YOUR INSTRUCTIONS: Search the material below for the word "will". Copy every line where it is found.

■ ■ ■ ■

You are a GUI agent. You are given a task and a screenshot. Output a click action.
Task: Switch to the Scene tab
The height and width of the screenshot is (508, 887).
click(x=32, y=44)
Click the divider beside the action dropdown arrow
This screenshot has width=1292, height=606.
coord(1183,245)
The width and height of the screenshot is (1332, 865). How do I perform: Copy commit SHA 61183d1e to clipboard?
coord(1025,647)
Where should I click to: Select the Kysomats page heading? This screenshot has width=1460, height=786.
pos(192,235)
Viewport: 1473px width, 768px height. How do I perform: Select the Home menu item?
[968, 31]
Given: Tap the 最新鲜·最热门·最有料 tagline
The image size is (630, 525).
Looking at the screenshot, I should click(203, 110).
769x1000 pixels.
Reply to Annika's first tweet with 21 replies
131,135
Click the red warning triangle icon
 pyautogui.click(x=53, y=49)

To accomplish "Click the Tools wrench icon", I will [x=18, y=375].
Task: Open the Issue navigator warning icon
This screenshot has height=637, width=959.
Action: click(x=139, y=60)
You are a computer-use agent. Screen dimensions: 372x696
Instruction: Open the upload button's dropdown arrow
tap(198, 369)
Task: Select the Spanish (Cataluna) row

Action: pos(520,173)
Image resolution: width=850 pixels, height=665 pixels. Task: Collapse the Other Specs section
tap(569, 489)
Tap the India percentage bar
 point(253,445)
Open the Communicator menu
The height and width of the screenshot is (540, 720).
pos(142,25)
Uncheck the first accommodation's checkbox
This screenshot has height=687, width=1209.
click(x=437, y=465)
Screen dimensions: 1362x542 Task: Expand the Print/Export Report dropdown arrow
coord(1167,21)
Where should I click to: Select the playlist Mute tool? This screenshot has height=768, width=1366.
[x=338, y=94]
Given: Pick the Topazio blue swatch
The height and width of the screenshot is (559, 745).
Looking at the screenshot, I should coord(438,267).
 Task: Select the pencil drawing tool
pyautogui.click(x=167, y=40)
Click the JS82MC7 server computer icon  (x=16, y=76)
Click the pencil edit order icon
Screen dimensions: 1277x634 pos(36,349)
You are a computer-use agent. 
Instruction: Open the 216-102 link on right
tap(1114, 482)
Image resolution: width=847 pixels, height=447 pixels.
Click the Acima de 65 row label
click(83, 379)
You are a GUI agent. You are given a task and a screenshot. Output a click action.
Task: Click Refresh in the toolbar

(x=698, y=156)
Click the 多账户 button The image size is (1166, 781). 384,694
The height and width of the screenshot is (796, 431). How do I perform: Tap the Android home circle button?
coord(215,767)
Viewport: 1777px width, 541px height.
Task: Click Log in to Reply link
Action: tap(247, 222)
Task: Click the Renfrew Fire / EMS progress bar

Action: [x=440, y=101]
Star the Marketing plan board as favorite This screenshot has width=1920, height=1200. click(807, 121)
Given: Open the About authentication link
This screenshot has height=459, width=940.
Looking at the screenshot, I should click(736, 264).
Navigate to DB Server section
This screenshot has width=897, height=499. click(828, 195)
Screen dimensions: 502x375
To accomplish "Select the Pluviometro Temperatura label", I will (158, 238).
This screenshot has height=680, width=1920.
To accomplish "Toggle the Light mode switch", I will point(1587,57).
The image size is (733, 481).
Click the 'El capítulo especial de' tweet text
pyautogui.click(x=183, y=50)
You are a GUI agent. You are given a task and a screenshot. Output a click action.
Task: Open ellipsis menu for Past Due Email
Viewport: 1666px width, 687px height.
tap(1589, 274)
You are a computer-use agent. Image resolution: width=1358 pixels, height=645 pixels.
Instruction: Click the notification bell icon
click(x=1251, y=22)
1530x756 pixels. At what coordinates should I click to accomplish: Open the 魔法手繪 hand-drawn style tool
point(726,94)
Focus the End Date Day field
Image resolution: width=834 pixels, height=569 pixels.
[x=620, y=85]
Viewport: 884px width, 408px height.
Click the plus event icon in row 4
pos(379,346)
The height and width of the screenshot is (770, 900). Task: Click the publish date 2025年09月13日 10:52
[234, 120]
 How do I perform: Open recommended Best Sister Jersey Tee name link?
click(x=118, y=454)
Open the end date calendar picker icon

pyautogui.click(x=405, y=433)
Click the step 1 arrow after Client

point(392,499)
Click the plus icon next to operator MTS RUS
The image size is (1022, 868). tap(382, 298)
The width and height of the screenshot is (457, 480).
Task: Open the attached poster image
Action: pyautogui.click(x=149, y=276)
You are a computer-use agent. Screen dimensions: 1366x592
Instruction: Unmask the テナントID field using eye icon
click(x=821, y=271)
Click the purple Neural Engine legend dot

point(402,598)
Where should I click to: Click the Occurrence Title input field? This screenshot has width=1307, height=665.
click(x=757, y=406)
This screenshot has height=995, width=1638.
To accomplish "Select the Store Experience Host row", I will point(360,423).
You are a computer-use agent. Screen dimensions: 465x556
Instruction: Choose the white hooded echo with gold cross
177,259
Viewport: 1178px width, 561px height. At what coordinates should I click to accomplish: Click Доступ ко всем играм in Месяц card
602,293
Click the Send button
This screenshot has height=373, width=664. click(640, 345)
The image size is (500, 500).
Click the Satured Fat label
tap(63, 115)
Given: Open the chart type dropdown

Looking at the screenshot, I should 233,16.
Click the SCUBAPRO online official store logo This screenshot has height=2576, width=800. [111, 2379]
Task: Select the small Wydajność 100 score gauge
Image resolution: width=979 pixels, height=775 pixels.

■ ■ ■ ■

EXERCISE RESULT:
To accomplish "Click the Tools wrench icon", I will [x=18, y=375].
To accomplish "Select the Pluviometro Temperatura label", I will (158, 238).
To accomplish "Toggle the Light mode switch", I will point(1587,57).
To accomplish "Select the Store Experience Host row", I will point(360,423).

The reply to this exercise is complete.